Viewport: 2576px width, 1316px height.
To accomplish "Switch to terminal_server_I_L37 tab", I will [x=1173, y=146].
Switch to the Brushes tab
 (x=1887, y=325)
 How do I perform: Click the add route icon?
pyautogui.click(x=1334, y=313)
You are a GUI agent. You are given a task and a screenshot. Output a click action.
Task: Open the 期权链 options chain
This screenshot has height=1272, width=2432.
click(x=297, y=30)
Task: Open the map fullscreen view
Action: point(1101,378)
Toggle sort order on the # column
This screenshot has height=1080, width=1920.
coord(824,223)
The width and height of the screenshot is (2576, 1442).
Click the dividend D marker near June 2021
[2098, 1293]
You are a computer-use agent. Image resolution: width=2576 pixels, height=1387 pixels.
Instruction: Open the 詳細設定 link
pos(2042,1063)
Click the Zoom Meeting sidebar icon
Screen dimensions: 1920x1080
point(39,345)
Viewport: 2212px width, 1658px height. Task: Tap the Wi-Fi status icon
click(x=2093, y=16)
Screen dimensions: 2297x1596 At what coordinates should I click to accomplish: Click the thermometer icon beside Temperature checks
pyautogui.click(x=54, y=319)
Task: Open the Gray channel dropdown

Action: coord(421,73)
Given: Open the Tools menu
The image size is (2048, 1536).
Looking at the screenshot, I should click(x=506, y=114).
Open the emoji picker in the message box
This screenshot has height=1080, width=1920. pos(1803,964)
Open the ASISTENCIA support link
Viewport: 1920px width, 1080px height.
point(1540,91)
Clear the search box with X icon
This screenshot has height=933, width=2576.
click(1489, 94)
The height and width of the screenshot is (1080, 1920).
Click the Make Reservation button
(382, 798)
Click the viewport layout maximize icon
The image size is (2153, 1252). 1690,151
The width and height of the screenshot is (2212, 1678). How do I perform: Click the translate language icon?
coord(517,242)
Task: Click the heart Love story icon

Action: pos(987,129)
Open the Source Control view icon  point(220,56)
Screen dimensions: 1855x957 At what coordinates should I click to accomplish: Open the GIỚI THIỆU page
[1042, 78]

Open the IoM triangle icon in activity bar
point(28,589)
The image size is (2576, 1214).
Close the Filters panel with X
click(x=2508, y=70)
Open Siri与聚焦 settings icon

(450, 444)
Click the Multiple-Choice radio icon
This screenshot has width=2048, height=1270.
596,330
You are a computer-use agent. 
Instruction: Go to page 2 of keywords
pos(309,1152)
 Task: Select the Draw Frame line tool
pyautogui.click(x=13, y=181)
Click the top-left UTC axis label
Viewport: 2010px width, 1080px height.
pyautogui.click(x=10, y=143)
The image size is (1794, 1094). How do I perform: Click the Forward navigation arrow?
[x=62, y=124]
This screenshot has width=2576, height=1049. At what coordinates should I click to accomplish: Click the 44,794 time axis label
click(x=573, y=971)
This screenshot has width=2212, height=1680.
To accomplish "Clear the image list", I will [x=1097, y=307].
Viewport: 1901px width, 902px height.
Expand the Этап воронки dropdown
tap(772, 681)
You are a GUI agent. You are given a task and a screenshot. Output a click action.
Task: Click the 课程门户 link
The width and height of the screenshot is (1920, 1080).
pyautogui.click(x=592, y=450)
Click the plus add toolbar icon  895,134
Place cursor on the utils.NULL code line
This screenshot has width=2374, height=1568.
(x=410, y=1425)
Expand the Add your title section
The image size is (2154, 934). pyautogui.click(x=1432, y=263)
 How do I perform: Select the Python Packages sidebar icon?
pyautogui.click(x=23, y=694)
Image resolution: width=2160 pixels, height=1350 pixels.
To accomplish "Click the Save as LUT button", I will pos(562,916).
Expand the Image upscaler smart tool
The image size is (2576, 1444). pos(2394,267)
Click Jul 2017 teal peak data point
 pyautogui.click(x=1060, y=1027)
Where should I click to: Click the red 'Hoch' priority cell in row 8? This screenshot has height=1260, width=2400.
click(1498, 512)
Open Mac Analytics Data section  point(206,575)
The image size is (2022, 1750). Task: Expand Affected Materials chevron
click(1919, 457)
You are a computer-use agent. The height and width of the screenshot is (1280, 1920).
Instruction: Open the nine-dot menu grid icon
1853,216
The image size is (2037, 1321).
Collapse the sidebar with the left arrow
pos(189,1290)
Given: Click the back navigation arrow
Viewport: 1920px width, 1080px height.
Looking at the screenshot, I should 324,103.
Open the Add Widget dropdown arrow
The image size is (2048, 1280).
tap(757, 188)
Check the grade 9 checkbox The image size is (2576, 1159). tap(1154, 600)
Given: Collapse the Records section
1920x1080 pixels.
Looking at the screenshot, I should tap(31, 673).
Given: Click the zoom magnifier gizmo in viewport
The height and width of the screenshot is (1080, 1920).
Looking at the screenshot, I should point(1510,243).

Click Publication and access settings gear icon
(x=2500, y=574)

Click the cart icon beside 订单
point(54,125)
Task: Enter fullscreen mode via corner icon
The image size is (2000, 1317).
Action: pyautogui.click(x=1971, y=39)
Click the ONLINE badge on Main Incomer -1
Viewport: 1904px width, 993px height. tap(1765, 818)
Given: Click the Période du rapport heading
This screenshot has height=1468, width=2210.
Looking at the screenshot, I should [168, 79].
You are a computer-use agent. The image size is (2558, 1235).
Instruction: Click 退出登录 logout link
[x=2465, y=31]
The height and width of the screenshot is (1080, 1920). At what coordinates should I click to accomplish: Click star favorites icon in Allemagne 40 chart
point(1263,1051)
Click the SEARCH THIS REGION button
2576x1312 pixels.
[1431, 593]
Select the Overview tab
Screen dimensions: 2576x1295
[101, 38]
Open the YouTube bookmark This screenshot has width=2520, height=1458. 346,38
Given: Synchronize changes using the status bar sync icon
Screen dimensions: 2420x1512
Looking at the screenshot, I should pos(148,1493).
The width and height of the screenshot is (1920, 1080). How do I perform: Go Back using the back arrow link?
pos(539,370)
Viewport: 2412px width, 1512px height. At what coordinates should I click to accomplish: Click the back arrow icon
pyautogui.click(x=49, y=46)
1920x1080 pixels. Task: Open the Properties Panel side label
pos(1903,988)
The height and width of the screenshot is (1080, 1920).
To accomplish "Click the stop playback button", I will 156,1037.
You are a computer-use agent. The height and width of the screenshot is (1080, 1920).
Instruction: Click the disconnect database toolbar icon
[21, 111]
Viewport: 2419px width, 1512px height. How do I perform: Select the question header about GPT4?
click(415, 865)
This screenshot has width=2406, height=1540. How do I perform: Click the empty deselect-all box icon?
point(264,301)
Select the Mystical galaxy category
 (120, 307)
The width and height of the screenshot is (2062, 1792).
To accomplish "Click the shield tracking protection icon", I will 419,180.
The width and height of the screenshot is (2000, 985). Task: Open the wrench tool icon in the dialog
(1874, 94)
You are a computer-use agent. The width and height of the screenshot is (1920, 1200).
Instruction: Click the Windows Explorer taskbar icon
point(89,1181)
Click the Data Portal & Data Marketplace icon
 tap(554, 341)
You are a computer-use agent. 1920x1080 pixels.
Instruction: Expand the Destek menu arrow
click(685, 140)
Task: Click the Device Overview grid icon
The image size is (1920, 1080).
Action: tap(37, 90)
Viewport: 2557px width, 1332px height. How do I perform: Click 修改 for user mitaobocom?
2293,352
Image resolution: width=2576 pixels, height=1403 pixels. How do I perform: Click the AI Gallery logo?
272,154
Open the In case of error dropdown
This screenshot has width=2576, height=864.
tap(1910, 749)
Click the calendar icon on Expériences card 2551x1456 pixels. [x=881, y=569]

★ ★ ★ ★ ★ ★ ★

**Aim of the task**
Above are records; say how many of their lines contain the word "Clear", giving only the number.

**Answer to the exercise**
2